これがいかに凄いかは過去の記録と比較するとよく分かる。
ディープ産駒が重賞勝ち数を「30」の大台に初めて乗せたのは14年。この時の重賞10勝目は4月6日の大阪杯(勝ち馬はキズナ)。37勝で最も多い16年は3月20日、スプリングS=マウントロブソンで達成している。つまり、今年はこれより2週も早い計算だ。
ちなみに、今年の通算勝ち鞍は3月1週終了で59勝。同じ時点で比較すると、自身最多の年間265勝を挙げた18年でも34勝。最も多かった16年でも51勝だった。
その父サンデーサイレンスが種牡馬として初の年間300勝(最終的には302勝)の03年でも54勝。

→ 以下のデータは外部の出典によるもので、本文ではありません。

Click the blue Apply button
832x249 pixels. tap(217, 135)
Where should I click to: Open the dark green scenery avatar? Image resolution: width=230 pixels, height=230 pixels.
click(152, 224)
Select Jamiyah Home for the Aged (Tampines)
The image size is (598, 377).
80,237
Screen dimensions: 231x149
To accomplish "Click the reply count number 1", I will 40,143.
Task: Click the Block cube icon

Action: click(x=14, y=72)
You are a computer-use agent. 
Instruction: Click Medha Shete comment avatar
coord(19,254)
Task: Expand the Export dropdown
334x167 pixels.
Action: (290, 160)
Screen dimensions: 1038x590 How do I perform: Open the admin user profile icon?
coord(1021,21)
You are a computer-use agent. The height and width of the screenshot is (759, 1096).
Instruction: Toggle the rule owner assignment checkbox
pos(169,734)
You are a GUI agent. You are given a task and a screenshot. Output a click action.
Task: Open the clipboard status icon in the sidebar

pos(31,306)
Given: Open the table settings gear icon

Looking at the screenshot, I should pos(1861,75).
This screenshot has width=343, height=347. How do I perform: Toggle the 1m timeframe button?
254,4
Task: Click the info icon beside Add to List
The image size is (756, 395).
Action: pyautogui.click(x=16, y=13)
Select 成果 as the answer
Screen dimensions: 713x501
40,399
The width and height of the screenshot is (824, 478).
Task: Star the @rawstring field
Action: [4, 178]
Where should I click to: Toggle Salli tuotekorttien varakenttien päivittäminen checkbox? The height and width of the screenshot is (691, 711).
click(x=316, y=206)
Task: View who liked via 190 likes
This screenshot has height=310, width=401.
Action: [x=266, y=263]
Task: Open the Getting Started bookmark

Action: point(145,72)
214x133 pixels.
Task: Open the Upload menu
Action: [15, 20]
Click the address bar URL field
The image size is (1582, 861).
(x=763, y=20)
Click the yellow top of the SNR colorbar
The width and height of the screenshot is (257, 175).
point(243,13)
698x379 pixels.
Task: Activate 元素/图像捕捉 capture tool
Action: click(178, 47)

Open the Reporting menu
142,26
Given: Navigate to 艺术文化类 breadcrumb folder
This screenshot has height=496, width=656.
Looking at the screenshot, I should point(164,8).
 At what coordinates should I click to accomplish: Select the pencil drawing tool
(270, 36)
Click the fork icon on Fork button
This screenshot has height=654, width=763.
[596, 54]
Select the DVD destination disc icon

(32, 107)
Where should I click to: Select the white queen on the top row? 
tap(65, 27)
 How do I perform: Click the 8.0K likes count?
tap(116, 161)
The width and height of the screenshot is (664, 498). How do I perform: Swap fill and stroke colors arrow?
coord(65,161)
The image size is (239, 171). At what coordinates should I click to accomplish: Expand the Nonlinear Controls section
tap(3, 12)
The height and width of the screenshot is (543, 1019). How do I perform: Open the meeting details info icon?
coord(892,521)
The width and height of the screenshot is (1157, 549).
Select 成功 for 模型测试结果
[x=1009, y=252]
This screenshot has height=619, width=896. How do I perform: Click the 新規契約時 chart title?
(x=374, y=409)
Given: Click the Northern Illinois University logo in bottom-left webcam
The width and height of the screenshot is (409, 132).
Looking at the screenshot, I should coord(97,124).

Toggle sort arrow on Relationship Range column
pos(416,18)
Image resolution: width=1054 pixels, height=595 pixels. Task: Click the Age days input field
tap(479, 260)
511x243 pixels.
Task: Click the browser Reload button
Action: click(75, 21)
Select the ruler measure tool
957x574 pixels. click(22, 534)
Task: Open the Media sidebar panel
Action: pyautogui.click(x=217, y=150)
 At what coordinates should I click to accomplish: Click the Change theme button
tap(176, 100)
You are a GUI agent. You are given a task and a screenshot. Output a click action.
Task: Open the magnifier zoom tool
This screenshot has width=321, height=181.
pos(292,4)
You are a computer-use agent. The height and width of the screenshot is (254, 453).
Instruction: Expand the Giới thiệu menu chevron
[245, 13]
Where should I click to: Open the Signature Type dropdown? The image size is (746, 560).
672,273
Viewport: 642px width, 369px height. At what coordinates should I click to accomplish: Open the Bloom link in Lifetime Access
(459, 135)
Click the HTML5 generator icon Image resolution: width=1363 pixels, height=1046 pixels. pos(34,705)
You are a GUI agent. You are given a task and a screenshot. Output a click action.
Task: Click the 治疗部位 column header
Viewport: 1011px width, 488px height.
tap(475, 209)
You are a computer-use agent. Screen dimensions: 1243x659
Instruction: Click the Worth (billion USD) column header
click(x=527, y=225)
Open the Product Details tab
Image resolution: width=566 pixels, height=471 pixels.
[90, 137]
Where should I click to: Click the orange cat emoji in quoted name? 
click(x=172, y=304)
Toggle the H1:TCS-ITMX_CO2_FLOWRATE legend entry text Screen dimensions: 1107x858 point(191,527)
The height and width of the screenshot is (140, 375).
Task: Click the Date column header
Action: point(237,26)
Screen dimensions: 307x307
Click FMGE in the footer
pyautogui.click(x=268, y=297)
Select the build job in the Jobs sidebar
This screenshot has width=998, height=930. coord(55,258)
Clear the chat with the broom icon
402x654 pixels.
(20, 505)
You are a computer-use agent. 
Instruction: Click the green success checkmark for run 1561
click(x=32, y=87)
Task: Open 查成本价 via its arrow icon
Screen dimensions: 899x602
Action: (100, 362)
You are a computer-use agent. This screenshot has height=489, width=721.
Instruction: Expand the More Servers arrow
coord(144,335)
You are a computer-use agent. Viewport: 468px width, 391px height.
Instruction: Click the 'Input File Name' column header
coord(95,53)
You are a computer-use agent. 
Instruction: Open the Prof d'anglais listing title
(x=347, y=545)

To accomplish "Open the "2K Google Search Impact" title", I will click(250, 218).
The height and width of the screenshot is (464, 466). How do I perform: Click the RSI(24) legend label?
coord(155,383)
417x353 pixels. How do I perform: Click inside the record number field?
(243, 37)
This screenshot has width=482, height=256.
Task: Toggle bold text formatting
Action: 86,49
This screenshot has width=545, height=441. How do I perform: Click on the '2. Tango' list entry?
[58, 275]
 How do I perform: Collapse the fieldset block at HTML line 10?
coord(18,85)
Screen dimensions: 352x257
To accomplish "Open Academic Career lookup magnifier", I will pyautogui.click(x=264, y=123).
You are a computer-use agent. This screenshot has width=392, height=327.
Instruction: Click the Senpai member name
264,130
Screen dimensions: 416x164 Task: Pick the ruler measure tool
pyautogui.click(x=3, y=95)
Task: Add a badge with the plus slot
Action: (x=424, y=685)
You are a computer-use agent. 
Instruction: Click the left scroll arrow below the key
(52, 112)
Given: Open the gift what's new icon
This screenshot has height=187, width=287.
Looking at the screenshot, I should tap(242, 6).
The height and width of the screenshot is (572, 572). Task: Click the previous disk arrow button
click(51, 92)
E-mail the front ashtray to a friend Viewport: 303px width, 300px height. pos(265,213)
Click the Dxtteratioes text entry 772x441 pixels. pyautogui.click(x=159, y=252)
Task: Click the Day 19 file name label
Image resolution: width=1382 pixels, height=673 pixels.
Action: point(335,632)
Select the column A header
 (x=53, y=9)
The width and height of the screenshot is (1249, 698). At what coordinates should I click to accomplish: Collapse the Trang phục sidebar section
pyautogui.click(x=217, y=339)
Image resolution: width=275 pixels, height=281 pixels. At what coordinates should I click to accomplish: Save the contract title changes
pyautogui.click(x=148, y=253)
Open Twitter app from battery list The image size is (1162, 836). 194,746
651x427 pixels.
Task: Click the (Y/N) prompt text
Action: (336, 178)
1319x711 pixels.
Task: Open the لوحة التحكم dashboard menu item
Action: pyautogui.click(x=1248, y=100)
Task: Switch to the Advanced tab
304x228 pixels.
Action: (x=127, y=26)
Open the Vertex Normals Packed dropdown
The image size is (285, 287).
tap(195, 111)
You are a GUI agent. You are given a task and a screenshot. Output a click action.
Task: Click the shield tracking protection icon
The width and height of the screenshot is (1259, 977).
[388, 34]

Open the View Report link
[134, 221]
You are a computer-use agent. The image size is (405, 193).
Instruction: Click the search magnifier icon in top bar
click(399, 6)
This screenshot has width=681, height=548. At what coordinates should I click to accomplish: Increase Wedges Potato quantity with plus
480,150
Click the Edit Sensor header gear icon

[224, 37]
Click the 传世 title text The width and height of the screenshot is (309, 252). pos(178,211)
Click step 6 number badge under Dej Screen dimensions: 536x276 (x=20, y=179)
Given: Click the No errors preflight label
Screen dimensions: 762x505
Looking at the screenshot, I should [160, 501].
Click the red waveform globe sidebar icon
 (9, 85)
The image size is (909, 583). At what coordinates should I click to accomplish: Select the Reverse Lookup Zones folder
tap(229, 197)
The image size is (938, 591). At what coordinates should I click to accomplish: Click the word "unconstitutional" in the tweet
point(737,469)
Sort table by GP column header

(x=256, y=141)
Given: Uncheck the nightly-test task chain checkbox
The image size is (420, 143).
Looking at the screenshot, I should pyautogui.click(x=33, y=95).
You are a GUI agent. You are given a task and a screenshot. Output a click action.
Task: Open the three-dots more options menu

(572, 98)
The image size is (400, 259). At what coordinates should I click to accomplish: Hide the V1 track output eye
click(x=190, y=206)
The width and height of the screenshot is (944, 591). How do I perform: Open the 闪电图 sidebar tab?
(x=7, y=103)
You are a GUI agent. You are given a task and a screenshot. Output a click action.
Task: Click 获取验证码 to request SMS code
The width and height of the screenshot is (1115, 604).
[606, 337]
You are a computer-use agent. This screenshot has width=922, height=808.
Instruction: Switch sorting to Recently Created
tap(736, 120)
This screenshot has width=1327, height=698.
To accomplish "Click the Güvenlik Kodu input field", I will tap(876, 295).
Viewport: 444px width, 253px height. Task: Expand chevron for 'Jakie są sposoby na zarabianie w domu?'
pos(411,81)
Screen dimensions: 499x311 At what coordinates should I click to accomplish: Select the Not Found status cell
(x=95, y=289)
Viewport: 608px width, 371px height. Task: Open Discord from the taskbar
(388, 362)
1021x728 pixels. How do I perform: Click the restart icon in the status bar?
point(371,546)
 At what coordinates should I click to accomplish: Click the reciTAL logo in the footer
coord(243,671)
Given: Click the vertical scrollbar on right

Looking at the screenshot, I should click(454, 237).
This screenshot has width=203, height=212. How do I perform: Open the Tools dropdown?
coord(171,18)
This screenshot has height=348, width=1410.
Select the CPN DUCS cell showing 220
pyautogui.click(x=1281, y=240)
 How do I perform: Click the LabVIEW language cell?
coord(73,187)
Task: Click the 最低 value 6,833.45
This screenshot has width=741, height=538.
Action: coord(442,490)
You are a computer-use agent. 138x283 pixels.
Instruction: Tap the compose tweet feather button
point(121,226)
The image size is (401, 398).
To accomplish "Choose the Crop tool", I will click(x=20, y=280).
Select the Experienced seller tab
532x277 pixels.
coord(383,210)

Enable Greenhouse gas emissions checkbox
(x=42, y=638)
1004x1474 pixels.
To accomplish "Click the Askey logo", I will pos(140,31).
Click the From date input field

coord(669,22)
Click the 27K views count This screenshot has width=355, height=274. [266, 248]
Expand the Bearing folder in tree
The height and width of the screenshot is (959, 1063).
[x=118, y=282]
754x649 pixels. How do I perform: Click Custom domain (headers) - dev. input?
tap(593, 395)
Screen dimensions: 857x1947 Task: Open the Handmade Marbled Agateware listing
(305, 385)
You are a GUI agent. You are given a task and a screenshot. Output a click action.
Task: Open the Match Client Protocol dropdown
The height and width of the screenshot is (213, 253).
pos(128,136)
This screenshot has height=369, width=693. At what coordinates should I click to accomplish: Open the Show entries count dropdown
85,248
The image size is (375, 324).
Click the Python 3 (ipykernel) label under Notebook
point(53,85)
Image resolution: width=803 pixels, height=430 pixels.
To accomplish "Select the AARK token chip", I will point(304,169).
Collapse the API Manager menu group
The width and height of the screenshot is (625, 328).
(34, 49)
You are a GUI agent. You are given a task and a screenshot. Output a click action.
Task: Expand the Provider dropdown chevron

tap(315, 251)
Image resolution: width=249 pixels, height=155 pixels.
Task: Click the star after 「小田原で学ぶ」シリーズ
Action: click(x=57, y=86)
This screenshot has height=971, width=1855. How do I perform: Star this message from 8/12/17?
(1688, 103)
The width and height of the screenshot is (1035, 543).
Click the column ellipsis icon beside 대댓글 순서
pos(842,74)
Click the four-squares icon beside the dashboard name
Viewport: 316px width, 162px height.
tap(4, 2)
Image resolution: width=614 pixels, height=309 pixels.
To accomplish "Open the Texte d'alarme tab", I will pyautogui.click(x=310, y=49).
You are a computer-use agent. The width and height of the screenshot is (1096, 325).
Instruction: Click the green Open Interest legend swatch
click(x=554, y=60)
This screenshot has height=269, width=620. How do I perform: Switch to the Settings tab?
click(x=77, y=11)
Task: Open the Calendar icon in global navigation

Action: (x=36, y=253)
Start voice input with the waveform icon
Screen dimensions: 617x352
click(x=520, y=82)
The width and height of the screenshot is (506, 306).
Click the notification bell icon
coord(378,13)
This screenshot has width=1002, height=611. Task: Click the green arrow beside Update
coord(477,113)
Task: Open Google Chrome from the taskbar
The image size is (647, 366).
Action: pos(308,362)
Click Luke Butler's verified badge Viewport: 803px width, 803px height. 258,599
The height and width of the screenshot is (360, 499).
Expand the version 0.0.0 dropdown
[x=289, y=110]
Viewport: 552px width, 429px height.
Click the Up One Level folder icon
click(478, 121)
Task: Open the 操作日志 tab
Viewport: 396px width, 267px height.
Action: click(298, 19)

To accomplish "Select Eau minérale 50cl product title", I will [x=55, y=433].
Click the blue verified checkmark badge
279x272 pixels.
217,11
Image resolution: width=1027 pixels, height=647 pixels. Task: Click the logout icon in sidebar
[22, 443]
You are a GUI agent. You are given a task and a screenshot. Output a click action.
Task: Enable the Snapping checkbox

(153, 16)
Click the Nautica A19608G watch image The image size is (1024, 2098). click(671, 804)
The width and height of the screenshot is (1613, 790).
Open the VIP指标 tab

ディープ自身は残念ながら昨年、この世を去ってしまったが、まだ2歳世代もたっぷり出てくる。このペースなら新記録樹立があるかもしれない。
また、今年のディープ産駒の重賞成績で特徴的なのは“おいしい”ことだ。
前記の14、16年とも1番人気で11勝、2番人気で9勝だった。だが、今年は1番人気で勝ったのがサウンドキアラの京都牝馬Sとダノンキングリーの中山記念のみ。ベストアクターの阪急杯は6番人気で単勝22・3倍など、比較的人気薄での勝利も多く、単勝回収値は194円、複勝でも140円。全頭買う、いわゆる“ベタ買い”でも利益がたっぷり出るのが、これまでと大きく違う。
今週は平地4重賞。ファルコンSの出走はないが、中山牝馬Sはコントラチェック、レッドランディーニ。そして金鯱賞はサトノの2頭とギベオン。フィリーズRは抽選突破なら最大3頭が出走してくる。重賞ではまずディープ産駒に注目したい。